## Liste des consignes:
**1)** Pouvez-vous recopier mot pour mot le passage de l'article sur l'agrément d'Anticor qui commence par les mots « Aujourd’hui, le Premier » et se termine par « proches de Macron... » ?
**2)** Pouvez-vous prolonger l'article sur l'agrément d'Anticor à partir de sa dernière phrase ?

L’association Anticor va-telle perdre son agrément ?
Aujourd’hui, le Premier ministre doit se prononcer sur le renouvellement de l’agrément qui permet à l’association de lutte contre la corruption de se porter partie civile.
Jean Castex a la journée pour trancher. Dans le vif ? Le Premier ministre doit se prononcer sur le renouvellement de l’agrément d’Anticor, l’association de lutte contre la corruption en politique, présidée jusqu’en mars 2020 par le Niçois Jean-Christophe Picard. Et ce dernier, aujourd’hui élu d’opposition à Christian Estrosi à Nice, redevenu simple « membre », sent le « coup venir ». « S’il ne renouvelle pas l’agrément, on contestera ce refus », grince Jean-Christophe Picard. Qui ajoute : « On a compris : le gouvernement aimerait nous débrancher. »
Des proches de Macron...
Anticor a déposé des dizaines et des dizaines de plaintes dans des affaires de corruption, de favoritisme, de prises illégales d’intérêt. Contre des élus locaux, la plupart du temps. Mais pas seulement : parmi ces plaintes, l’une vise Alexis Kohler, le secrétaire général de l’Élysée, une autre, le président de l’Assemblée, Richard Ferrand [hier, il a réussi à faire reconnaître la prescription dans son dossier, Anticor envisage le pourvoi en cassation, NDLR], une troisième, le garde des Sceaux, Éric Dupond-Moretti. Et Olivier Véran vient de faire son entrée dans ce cercle plus très fermé. Anticor vient de porter plainte contre le ministre de la Santé pour « favoritisme » dans la gestion de l’application TousAntiCovid. Alors, Anticor et son agrément, un enjeu politique ?

(Données enregistrées)

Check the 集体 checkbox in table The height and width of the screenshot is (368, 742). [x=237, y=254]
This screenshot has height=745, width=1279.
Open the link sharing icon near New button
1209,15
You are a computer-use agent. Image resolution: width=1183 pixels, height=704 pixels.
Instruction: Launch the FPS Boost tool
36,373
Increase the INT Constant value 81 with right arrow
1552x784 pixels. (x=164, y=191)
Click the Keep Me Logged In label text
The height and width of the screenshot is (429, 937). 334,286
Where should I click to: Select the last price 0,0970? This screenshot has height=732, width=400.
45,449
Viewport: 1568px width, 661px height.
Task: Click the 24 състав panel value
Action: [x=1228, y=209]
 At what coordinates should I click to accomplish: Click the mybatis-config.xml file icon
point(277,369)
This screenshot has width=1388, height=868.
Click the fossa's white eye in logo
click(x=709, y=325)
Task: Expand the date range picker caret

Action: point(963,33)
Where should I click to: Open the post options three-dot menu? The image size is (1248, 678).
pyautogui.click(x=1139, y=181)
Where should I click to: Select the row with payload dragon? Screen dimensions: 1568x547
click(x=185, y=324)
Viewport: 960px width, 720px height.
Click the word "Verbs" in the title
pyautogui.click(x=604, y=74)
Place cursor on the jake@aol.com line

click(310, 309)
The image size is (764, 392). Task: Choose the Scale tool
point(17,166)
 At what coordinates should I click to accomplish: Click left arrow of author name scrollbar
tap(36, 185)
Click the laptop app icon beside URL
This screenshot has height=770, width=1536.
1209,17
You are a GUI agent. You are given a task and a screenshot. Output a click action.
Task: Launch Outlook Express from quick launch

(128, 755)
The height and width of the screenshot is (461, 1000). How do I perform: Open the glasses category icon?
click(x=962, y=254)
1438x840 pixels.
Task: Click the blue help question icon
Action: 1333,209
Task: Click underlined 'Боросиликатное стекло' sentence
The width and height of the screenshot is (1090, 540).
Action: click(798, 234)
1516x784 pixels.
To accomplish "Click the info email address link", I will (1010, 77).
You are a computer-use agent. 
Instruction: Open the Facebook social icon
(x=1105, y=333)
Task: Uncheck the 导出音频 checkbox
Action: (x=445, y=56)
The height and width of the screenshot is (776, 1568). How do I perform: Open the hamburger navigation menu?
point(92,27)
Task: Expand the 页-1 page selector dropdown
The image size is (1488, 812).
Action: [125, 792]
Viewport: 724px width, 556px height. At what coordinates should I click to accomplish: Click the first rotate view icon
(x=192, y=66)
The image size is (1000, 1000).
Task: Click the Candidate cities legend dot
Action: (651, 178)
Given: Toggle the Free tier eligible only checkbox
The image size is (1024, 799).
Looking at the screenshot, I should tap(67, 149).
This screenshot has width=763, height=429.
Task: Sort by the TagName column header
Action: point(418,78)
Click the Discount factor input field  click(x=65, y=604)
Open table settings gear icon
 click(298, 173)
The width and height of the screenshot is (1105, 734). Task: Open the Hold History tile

## Réponses dans l'ordre:
**1)**
Aujourd’hui, le Premier ministre doit se prononcer sur le renouvellement de l’agrément qui permet à l’association de lutte contre la corruption de se porter partie civile.
Jean Castex a la journée pour trancher. Dans le vif ? Le Premier ministre doit se prononcer sur le renouvellement de l’agrément d’Anticor, l’association de lutte contre la corruption en politique, présidée jusqu’en mars 2020 par le Niçois Jean-Christophe Picard. Et ce dernier, aujourd’hui élu d’opposition à Christian Estrosi à Nice, redevenu simple « membre », sent le « coup venir ». « S’il ne renouvelle pas l’agrément, on contestera ce refus », grince Jean-Christophe Picard. Qui ajoute : « On a compris : le gouvernement aimerait nous débrancher. »
Des proches de Macron...

**2)**
« J’ai été purgé »
En parallèle, ça s’agite (un peu) au sein et (beaucoup) autour de l’association : un brouhaha fait d’accusations en tous genres, pointant notamment 2015-2020 : les « années Picard ». Elles émanent d’anciens membres comme Claude Marcel, ex-administrateur, ex-référent Anticor en Meurthe-et-Moselle. Il voulait la présidence au moment de la démission du Niçois il y a un an. Mais, c’est l’avocate Élise Van Beneden qui a été élue. Logique, selon Claude Marcel : « Lors de ce conseil d’administration, on voulait discuter de la présence de cadres politiques, et on s’interrogeait sur les noms de certains donateurs, on avait des doutes sur plein de choses. » De plus, selon lui, le vote du conseil d’administration n’est pas valide : « L’un des 21 administrateurs n’était pas à jour de cotisation et ça a fait basculer le vote. » Il poursuit : « Ensuite, Mme Van Beneden a demandé la révocation du CA. On a fait une liste contre elle, on a eu six administrateurs, eux quinze. Pour la même raison, ce n’est pas valide. Alors, nous avons fait une assignation en justice. » Claude Marcel est « écoeuré »: « Depuis, j’ai été “purgé”. Ils m’ont viré. Je ne suis même plus adhérent. Ils ont pris des prétextes fallacieux. » Pour lui, « Picard est toujours à la manoeuvre, pas loin derrière. »
« Il voulait présidence »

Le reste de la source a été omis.